Security Cube

[kelso]

Hello guys,

I have a security question. I developed a security cube for version, year and month in order to prohibit users to submit or adjust data without admin permit.

This "writing security"cube is has the following dimensions:
- Month
- Year
- Version
- M (which has only the securityflag string)

I created a cell security cube of the accounting cube (9 dimensions) which has the following rule:

SKIPCHECK;

[]=S:IF(DB('writing_security',!year,!lmonth,!version,'SecurityFlag') @= 'WRITE','WRITE','READ');

I complete my matrix on the writing process cube and I apply security refresh and works great but:

First Question: On the writing security cube I was supposed to write a FEEDSTRINGS; and a feeder sentence or is ok to leave it like this?, SKIPCHECK should work for numbers consolidation, but here i am talking about letters, I dont understand why I have to feed and If I have to do it. (I saw that somebody put that Skipcheck so i decided to put it)

Reference Manual:

FEEDSTRINGS
Rule-generated string values are not displayed when a view is zero-suppressed unless the string resides in a cell that is fed.

Second Question: My data cube is empty, if it gets full or used in long views it is going to be slow because of the use of an extensive cell security?

Please help, thanks.

[kelso]

??

[kelso]

Unless you have a small cube you should always use Skipcheck. If you dont use it in a large cube it may bring down the server since number of feeder flags generated = n level elements in dim1 * n level elements in dim2 * etc can be more than grains of sand in the observable universe etc etc

Strangely though the cells in an element security cube do not have to be fed for the security to take effect. Mind you TM1 there are a lot of cases in TM1 where the feeders dont matter.
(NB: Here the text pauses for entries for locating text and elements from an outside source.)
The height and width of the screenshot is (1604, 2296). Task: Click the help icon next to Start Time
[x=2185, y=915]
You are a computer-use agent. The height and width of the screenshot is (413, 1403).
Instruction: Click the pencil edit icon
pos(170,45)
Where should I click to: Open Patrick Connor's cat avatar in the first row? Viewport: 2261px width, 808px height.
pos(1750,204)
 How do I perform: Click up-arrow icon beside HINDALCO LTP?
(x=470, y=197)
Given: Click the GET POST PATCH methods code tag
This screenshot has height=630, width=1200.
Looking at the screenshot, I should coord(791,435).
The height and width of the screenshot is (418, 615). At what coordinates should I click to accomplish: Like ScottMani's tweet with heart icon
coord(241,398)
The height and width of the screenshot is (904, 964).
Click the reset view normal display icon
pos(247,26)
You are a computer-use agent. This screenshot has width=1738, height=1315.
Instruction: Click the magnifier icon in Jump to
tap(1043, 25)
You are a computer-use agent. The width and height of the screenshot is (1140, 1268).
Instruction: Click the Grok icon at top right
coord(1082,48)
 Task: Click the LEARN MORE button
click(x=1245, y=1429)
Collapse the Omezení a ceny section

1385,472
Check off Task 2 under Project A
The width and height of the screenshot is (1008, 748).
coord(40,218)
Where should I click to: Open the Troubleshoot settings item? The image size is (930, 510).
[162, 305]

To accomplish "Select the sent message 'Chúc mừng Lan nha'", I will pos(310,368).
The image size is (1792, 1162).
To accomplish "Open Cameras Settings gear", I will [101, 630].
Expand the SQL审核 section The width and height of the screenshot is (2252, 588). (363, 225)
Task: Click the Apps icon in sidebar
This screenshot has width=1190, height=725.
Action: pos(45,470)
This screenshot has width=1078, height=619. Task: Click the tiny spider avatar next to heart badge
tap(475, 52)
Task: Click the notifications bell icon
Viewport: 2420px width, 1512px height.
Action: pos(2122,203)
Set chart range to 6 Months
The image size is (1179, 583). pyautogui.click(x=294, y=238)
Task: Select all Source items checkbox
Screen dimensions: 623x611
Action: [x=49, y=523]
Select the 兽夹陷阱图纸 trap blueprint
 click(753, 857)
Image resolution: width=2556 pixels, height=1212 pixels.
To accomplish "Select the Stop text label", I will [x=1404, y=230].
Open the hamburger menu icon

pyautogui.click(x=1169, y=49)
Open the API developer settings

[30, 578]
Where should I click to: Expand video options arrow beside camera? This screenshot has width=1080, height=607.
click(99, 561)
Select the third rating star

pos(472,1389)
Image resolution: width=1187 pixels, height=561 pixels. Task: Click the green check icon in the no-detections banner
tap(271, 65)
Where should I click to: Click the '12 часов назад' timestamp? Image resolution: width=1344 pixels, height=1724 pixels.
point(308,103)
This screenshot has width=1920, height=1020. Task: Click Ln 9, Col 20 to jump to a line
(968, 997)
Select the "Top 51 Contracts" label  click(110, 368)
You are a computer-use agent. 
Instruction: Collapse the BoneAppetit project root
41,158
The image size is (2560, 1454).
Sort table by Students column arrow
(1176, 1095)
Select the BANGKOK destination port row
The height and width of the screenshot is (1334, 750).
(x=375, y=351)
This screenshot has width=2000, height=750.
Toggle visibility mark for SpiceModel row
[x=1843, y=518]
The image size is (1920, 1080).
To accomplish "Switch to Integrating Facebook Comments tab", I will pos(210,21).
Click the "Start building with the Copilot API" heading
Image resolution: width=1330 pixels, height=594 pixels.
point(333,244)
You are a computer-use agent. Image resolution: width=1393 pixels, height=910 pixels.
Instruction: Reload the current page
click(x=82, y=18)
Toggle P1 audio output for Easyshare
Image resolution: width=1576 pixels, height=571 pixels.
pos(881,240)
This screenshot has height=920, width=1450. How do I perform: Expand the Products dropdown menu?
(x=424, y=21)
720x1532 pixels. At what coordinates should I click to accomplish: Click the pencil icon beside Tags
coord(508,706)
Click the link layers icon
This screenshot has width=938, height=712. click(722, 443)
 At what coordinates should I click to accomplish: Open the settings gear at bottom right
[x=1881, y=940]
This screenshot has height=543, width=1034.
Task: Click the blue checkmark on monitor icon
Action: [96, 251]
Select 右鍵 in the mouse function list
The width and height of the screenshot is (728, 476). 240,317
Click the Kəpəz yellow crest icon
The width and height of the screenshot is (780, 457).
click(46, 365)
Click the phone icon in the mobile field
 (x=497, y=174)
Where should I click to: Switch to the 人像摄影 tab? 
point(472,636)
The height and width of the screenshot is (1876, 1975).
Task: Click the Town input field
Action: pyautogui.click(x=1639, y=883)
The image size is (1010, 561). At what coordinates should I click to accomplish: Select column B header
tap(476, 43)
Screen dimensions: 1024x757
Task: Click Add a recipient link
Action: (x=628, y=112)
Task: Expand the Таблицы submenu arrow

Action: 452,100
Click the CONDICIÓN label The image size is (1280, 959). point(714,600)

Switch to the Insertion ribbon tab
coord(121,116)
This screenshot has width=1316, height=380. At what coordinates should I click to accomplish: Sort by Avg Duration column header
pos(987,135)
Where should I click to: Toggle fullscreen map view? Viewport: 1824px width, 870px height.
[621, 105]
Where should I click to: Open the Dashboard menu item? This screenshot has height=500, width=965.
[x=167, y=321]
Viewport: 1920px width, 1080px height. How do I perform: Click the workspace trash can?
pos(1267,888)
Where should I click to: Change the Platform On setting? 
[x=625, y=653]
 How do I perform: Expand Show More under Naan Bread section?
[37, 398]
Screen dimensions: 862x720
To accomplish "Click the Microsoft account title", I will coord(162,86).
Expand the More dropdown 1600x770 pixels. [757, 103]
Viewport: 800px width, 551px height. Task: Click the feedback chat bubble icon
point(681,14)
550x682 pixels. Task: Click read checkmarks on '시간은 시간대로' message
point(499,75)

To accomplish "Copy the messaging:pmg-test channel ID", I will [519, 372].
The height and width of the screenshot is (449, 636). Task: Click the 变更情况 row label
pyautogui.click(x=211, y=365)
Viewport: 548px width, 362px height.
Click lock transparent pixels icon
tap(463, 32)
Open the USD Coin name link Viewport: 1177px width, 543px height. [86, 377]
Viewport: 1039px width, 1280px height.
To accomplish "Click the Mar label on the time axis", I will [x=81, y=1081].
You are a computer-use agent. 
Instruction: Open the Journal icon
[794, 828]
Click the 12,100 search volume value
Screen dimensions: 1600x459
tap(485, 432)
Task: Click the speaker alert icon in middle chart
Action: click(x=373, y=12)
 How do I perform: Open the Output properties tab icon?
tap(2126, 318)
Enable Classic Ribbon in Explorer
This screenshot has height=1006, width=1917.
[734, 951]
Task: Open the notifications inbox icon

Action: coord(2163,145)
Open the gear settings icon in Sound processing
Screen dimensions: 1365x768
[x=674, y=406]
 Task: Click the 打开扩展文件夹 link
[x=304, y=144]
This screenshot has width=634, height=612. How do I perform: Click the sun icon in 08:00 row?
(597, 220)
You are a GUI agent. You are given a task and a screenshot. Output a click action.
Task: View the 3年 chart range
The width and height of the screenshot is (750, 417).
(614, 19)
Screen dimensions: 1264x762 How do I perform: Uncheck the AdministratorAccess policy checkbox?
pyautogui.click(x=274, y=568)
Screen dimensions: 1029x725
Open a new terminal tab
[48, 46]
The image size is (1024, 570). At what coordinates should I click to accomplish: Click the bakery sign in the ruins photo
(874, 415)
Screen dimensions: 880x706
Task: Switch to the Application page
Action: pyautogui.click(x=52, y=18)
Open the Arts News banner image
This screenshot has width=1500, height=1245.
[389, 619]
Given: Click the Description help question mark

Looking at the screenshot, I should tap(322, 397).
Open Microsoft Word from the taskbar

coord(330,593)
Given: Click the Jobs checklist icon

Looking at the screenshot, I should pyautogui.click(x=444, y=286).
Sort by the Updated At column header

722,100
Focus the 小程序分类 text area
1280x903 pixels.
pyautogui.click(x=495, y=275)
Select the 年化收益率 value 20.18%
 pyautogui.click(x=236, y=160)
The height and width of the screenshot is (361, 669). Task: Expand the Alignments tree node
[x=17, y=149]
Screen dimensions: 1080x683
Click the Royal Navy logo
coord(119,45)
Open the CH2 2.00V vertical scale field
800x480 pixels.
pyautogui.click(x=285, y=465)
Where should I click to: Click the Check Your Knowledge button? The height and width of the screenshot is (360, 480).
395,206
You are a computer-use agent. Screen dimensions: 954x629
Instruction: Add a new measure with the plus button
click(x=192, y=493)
this was on http://forums.olapforums.com/posting.ph ... =3&p=14225

Just for my second question: "My data cube is empty, if it gets full or used in long views it is going to be slow because of the use of an extensive cell security?"

With my rule the "read" is used in very cell, this implies lots of memory on huge cubes?

[lotsaram]

Cell security should only be used rarely when security needs to be truly multi-dimensional. Usually cube level security and element level security will suffice.

If your cell security cube rule has "READ" in every cell then there is no need for it to exist and you should get rid of it as this is only placing overhead on the system for no benefit.

[kelso]

Thanks Lotsaram.

What I meant is that with that rule, every other cell that doesnt have a WRITE status is READ. The solution works great but Memory seems to be a concern. Even when I thought and test it, I felt is was too simple.

You meant that Cell Security, specially in this case when I want to let submission users to input by the year month and version indicated should not be used like this.

What can be a better option? That user control each dimension security for this three dimensions and each group? Maybe is a basic question for the forum, but I read some posts and I got confused. I guess is a common requirement.

Help...

[lotsaram]

Depending on how locked down you are planning on having your forecast UI you really don't need to resort to cell level security in order to control the "rolling" of the forecast period (or put another way the interaction between the versions available for data input and your time dimensions). I am guessing that what you want to do is to prohibit the retrospective adjustment of forecasts for periods that have either actualised or are within a timefence.

Unless the UI is very open (eg. users open cube views directly to enter forecasts ... not very common) you can achieve this result without ever needing to resort to cell security. Just use rules with time logic similar to your existing READ/WRITE cell security rule (or similar to a "rolling forecast" rule). All that is needed is to have a rule driven "rolling forecast submission" version wit rule logic of "IF(past month, actual, STET)" and expose this version in the submission templates. You can adjust this approach slightly by having an additional version(s) eg. "forecast submission" and "final forecast" and adding TI to the mix to take a final frozen version of the forecast (which is read only to all users with element security) at the last time when the time window was available for re-forecast. You can even set up variance reporting with an additional consolidation in the version dimension to automatically pick up on any sneaky users who do retrospectively change a forecast.

This is the generic approach I would usually recommend over cell security. Does this make sense?